On Sunday, Greek voters will go to the ballot to vote in a parliamentary election for the fourth time in the last eight years. The stakes could not be higher; after seven years of recession the Greek people are set to say ‘enough is enough’ by voting for the radical left-wing anti-austerity party Syriza.
Syriza is looking certain for victory with the latest polls putting it at around 3-6% ahead of the centre-right New Democracy (ND) party. However, the more pressing question is whether Syriza will achieve an absolute majority or whether it will be obliged to form a coalition.
Latest polling suggests that Syriza will fall short of an absolute majority. The threshold for an absolute majority in the Greek Parliament is about 35% of the vote. Currently, Syriza is expected to secure around 32-33.5%, which means that it will have to find partners to form a coalition.
This will not be an easy endeavour. The centre-left parties ‘Pasok’ and ‘Potami’ are the most likely coalition partners but hold a markedly more pro-EU stance than Syriza. Major compromises will be required from both sides to form government. This is likely to lead to some moderation in Syriza’s plan with regards to negotiations over debt restructuring and the austerity program with the EU.
Given the level of political polarisation in Greek politics, the scenario that parties fail to reach an agreement and a second round of elections is called for early February is highly probable. A protracted round of negotiations and a hung Parliament will lead to further uncertainty and another rally on Greek bond yields.
Implications for the future of the Eurozone
A Syriza government with an absolute majority or to a lesser extent in coalition with anti-austerity parties means that a Grexit is back on the menu. Eurozone leaders have made it clear that existing arrangements on debt repayments and the structural reform package will have to be honoured and are non-negotiable. On the other hand, Syriza has pledged debt relief and a range of social policies that firmly contradict austerity.
Both stances are set to be less uncompromising when the time for negotiations has arrived. While it’s true that the balance of power has shifted against Greece since 2012 both sides have a lot to lose. The massively expanded powers of the ECB, the 50% haircut on Greek debt three years ago, the marginally but still better economic situation of the Eurozone, and simply the unavoidable conclusion back in 2013 that Syriza will soon be in government mean that the EU has limited its exposure to a Grexit and the potential damage of contagion has deteriorated.
Still, the longer term consequences cannot be discounted. A Grexit will undermine the movement towards further integration in the EU and provide precedent for other ailing economies in the European periphery to head for the door.

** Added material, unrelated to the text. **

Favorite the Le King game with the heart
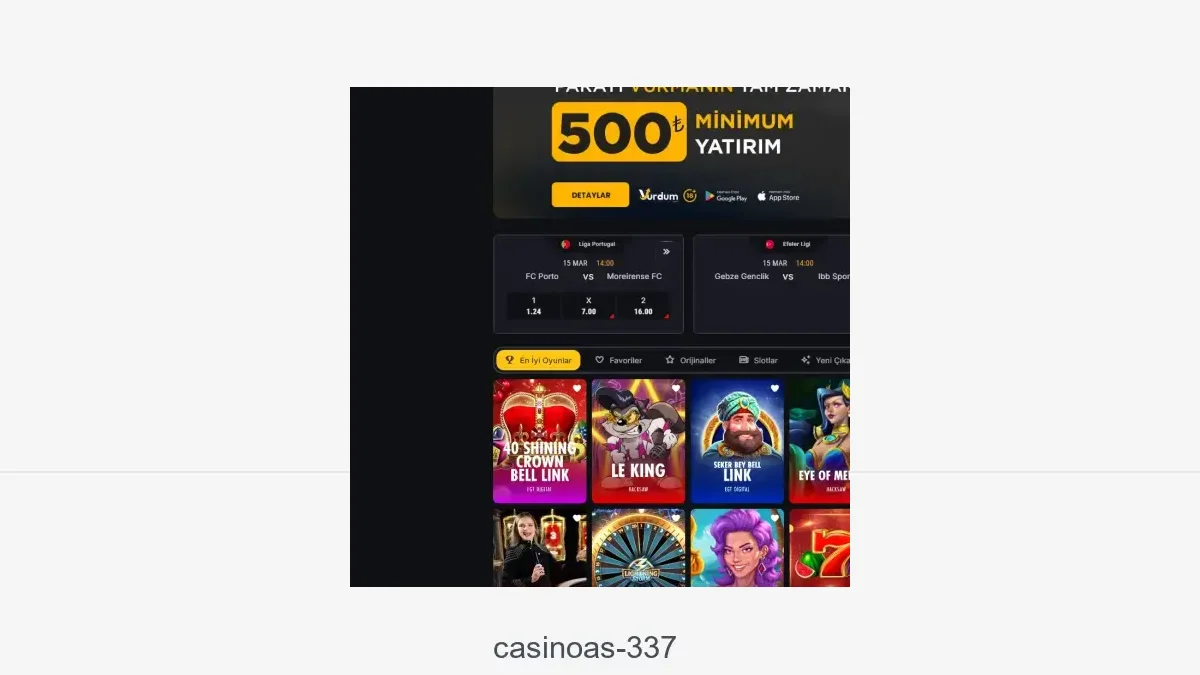Image resolution: width=1200 pixels, height=675 pixels. [676, 389]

The already fragile growth in the Eurozone will be under jeopardy and progress made in the last few years could revert back to ground zero.
With regards to Syriza, a fine balance will need to be achieved. The party knows that its potential victory in the elections will be achieved on the premise of avoiding an exit from the Eurozone while succeeding in scaling down the austerity program. Any sign that Greece is moving closer to an exit will cause panic and at the first opportunity Syriza will be out of the door – hopefully before Greece is.

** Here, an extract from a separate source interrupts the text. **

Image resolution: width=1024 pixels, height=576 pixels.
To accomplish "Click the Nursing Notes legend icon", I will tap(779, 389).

A likely scenario is that the EU will grant some moderate victory to Syriza in order to appease its voters while maintaining the core of the current arrangements. Longer maturities on the debt and a flooring of the interest rate in combination with some review of the structural reforms package could do the trick.

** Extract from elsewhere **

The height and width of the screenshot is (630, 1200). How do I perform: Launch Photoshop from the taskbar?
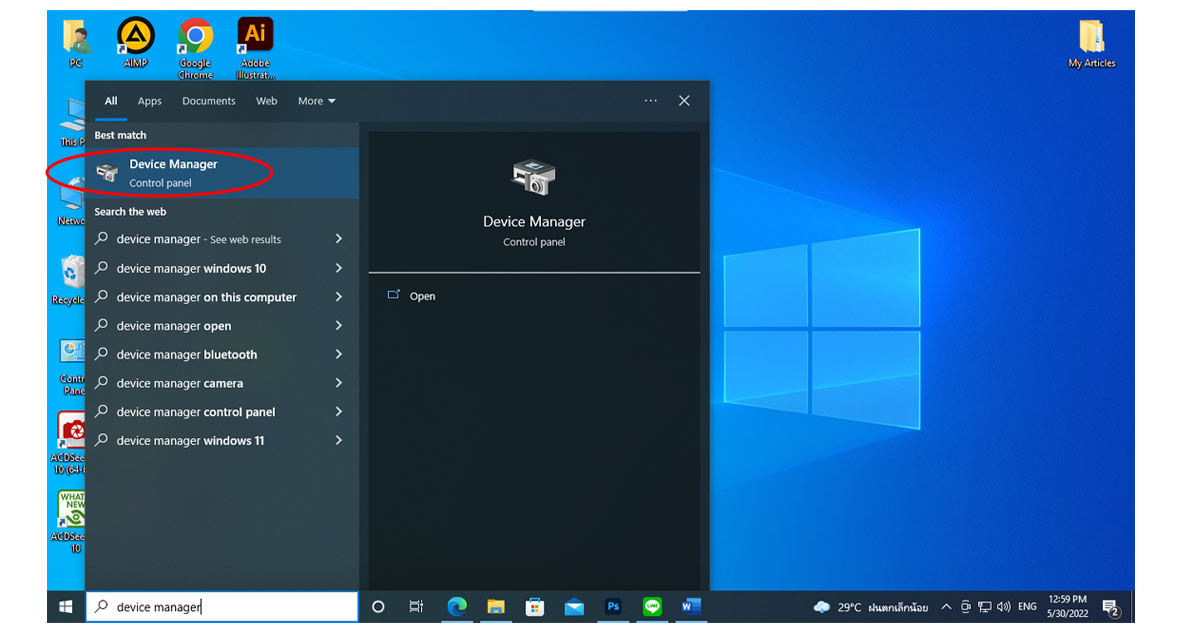613,606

Implications for UK manufacturing
Trade links between the UK and Greece are limited. Currently, only about 0.6% of total UK exports to the EU go to Greece. The small size of the Greek market means that the direct impact of a Grexit for UK manufacturers is likely to be minimal.
However, the indirect effects of a Grexit are not confined to trade with Greece. A possible Grexit has the potential to drag the Eurozone back into recession or close-to-zero growth. With the EU accounting for almost 50% of total exports, the protracted struggle for growth in the Eurozone has already hurt the UK’s trade performance. A renewed crisis will widen the current account deficit through another slump in export demand and cheaper imports from the EU.
In addition, the Eurozone is likely to once more descend into an existential crisis. Debates about the sustainability of the Eurozone will remerge and the economic performance of the Southern periphery will again be under scrutiny. At a time where growth has finally returned after years of austerity such a development could further damage perceptions over the ability of the EU to deliver prosperity in the long term – especially in the Southern periphery.
Following such a scenario, the ECB will probably need to inject more money in the Eurozone to boost growth and prevent government bonds yields from soaring than it would have to if it adhered to some of Syriza’s demands. All in all, despite limited trade links with the UK and the smaller probability of contagion than 2012 the risk of a Grexit for British manufacturers is sizeable via its indirect impact on the UK's largest export market.
A glimmer of hope
There is a glimmer of hope from all this turbulence; that the Eurozone’s existential crisis can finally be resolved. Transcending moral hazard arguments, a better deal for Greece will be of practical benefit to all, not least to Germany. Getting the Greek economy going and the commitment of the major EU countries to support the Southern periphery will reinstate confidence about the sustainability of the Eurozone and open room for growth-boosting policies that would bring an end to its lacklustre economic performance.